#### [Your instructions]
Pull each line containing "Given" out of the data and copy it.

#### [Data to examine]
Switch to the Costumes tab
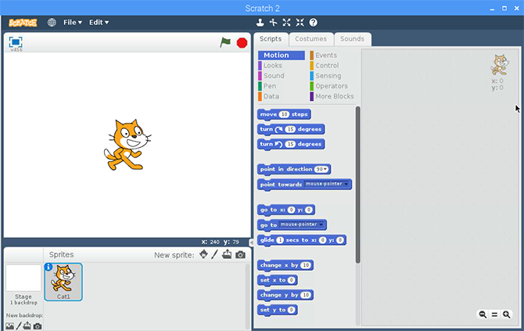Image resolution: width=524 pixels, height=331 pixels. (x=310, y=38)
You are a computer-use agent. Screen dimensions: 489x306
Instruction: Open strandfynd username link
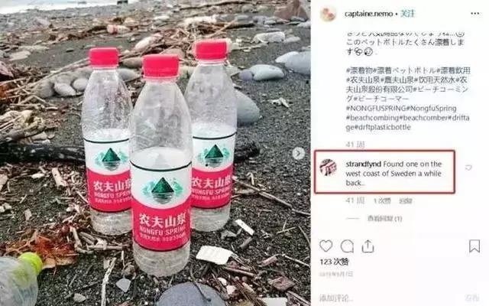click(364, 164)
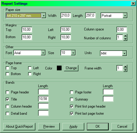Uncheck the Title band checkbox
Image resolution: width=137 pixels, height=133 pixels.
(8, 99)
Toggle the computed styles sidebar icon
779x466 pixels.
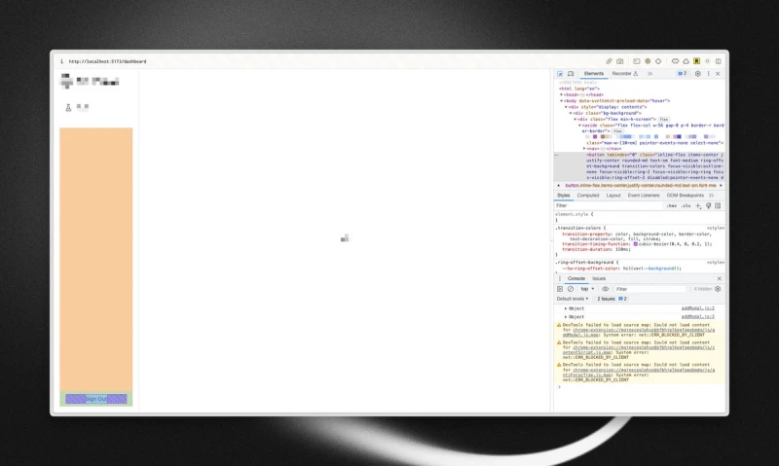click(x=718, y=206)
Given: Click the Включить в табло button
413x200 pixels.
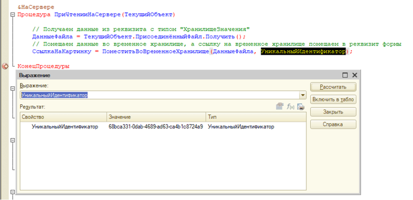Looking at the screenshot, I should pyautogui.click(x=333, y=99).
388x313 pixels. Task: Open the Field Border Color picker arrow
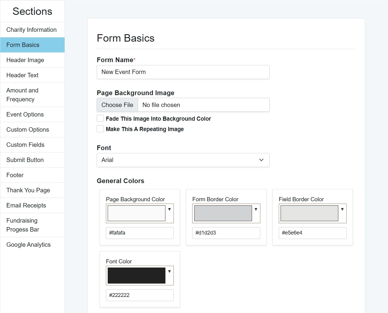pos(342,210)
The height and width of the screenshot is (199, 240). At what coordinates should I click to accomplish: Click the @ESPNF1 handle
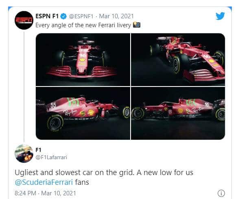81,16
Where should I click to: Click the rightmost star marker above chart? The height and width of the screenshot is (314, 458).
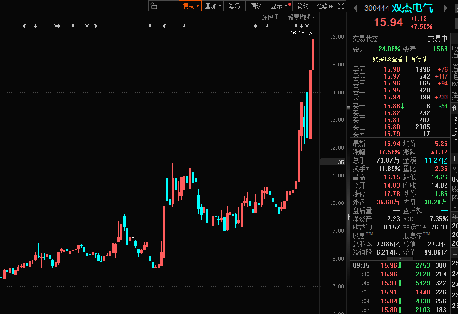coord(307,26)
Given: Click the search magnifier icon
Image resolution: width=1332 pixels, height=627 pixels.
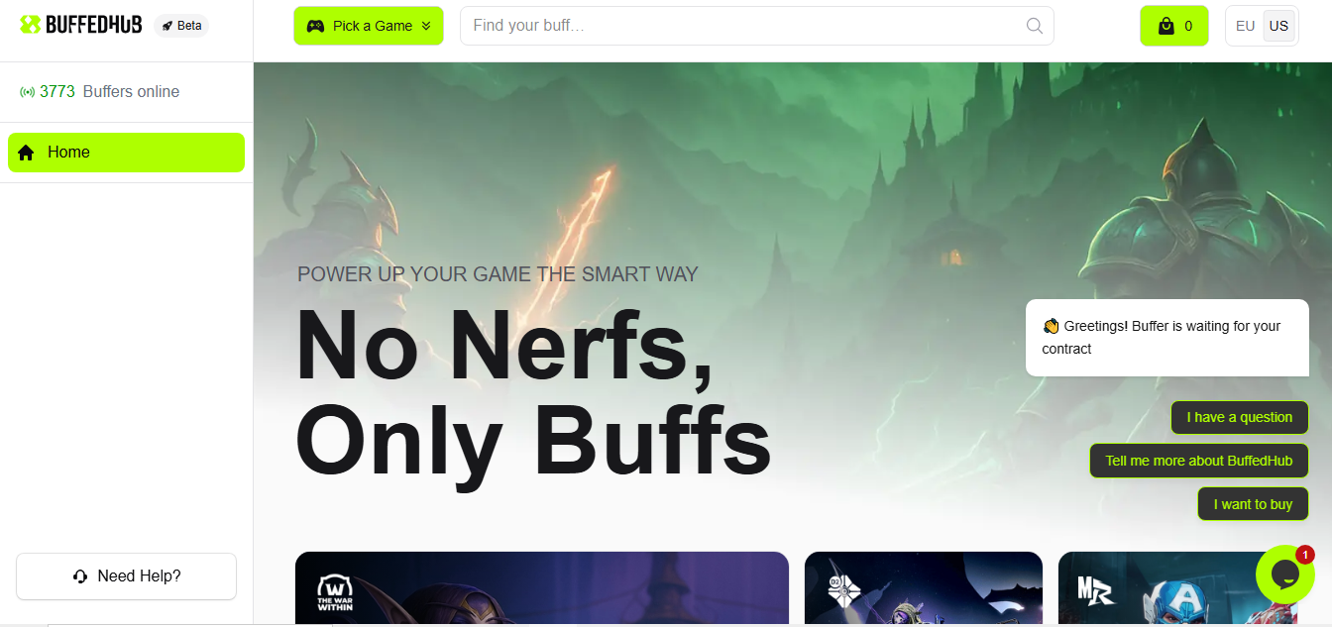Looking at the screenshot, I should 1035,26.
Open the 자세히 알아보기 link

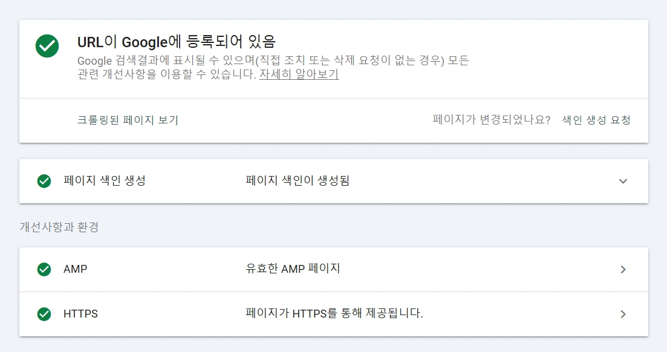[x=299, y=74]
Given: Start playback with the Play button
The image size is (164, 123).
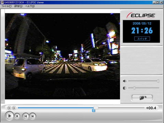Looking at the screenshot, I should [10, 116].
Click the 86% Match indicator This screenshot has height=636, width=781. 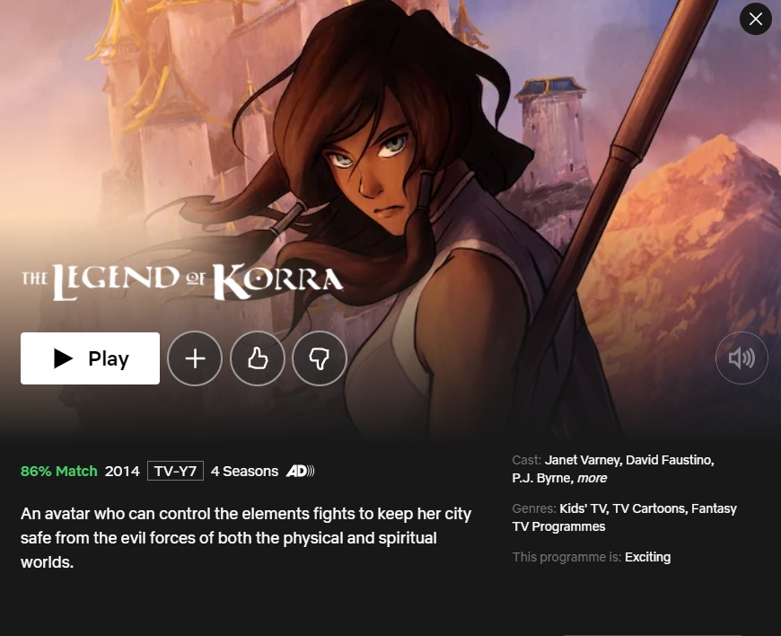pyautogui.click(x=58, y=471)
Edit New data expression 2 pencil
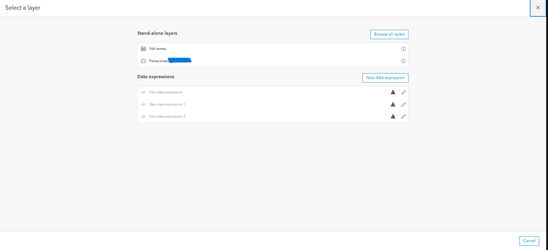The width and height of the screenshot is (548, 250). click(403, 116)
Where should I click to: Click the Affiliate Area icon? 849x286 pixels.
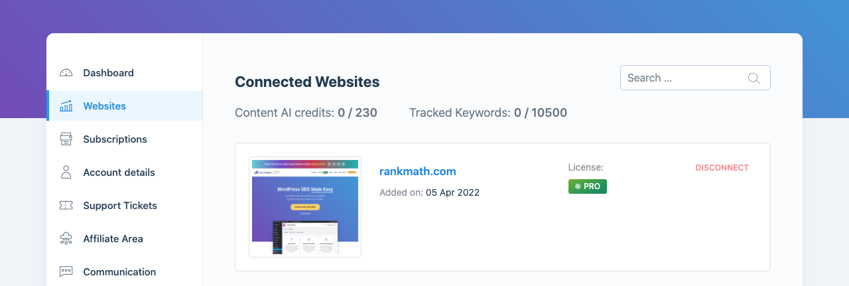point(66,239)
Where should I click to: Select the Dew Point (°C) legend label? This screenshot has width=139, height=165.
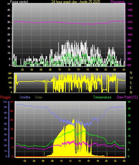[x=127, y=97]
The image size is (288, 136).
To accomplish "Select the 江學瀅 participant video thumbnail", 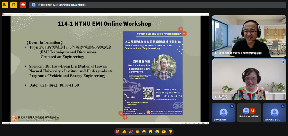I will (249, 79).
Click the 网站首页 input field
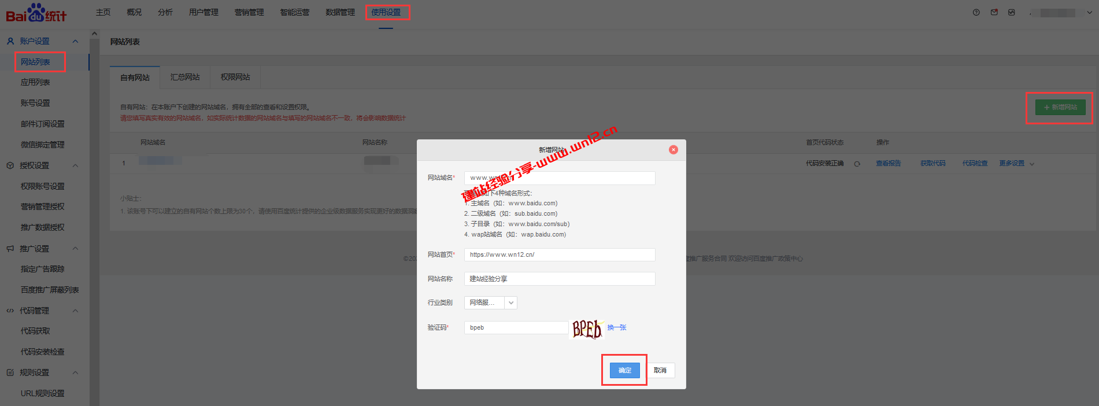 pos(559,254)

#### [Task output]
Given: Click the Включить в табло button
Given: Click the search magnifier icon
Given: Start playback with the Play button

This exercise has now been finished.